По делу Левиона и сэра Хью Тревильяна было вынесено судебное решение, что потребовало от Арентсена больших усилий. Когда он через гору направлялся на собственную свадьбу, ему пришлось сделать большой крюк, чтобы своими глазами увидеть пресловутое место в ручье и измерить его ширину у водопада. При нём было два человека. Завидев сэра Хью, который удил рыбу на том берегу, молодой Арентсен поклонился ему, как старому знакомому, и снял шляпу. Но добрый англичанин продолжал стоять с истинно британской невозмутимостью и на приветствие не ответил. Будь рядом Роза, она бы крайне огорчилась. Пылая гневом, Арентсен приказал своим людям мерить как можно точней. Но всё равно в ручье было семьдесят два фута.
- Что-то не нравится мне эта ширина, - сказал Арентсен.
Он долго глядел на сэра Хью в бинокль, а потом невооружённым глазом убедился, что муха-наживка находится куда ближе к берегу Левиона, чем к берегу Марелиуса. Он привлёк к делу своих спутников и велел им письменно засвидетельствовать это обстоятельство. После чего он составил дополнительное объяснение и отнёс его на почту.
И теперь приговор был вынесен, его личный выезд на место не возымел никакого действия: сэру Хью надлежало выплатить ту сумму, которую он предлагал с самого начала ещё на согласительной комиссии, и ни гроша сверх того.

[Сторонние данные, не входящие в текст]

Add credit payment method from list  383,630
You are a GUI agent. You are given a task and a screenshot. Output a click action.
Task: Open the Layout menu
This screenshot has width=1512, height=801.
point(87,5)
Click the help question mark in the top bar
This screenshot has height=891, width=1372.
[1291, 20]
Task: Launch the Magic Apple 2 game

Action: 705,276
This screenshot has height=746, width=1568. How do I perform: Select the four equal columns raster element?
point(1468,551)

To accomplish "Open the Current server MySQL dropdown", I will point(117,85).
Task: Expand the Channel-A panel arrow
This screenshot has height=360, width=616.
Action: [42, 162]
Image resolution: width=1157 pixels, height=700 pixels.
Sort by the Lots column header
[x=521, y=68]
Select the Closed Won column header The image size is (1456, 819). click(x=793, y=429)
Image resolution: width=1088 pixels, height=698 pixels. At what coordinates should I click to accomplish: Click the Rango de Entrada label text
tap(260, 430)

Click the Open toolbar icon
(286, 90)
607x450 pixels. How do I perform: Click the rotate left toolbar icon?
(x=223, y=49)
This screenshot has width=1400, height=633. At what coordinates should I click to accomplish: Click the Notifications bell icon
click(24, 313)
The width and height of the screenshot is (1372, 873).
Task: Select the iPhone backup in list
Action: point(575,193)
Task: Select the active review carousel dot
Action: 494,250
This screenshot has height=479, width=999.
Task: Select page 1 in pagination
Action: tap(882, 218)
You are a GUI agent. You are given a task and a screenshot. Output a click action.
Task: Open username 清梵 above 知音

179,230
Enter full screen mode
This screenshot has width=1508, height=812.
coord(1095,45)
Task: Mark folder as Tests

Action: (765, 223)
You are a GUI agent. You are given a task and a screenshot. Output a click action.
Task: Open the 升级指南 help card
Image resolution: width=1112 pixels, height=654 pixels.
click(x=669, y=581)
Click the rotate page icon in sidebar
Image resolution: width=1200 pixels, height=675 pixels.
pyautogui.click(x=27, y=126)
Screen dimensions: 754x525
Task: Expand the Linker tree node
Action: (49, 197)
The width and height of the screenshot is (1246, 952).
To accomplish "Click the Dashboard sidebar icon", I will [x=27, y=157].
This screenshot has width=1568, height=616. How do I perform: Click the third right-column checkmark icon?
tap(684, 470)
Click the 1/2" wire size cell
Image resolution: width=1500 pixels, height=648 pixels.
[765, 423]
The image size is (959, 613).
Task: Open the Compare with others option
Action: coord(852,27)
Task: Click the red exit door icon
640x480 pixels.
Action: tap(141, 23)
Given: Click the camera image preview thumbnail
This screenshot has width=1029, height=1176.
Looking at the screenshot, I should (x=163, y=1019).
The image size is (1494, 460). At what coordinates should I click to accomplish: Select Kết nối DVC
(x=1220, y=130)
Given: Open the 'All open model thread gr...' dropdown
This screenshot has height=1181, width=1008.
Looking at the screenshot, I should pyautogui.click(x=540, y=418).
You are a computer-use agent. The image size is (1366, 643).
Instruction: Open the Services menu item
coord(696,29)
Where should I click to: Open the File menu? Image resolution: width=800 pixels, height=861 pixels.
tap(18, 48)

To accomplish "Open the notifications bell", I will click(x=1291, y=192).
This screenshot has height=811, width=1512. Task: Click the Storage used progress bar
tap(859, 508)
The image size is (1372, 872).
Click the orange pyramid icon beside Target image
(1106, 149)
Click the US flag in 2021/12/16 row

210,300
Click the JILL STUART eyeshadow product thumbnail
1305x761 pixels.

Получив приговор на руки, сэр Хью явился со свидетелями и желал уплатить: пожалуйста, вот деньги. Но и на сей раз его намерения разбились о жадность Левиона: "Вам слишком дёшево достались права на ловлю, потому как Эдварде вы заплатили особо, вон она целых двадцать пять талеров отдала Маку на хранение". Сэр Хью ещё раз предложил деньги, ещё раз получил отказ и ушёл.
Но из того, что в первой инстанции суд вынес своё решение, отнюдь не следовало, что дело проиграно.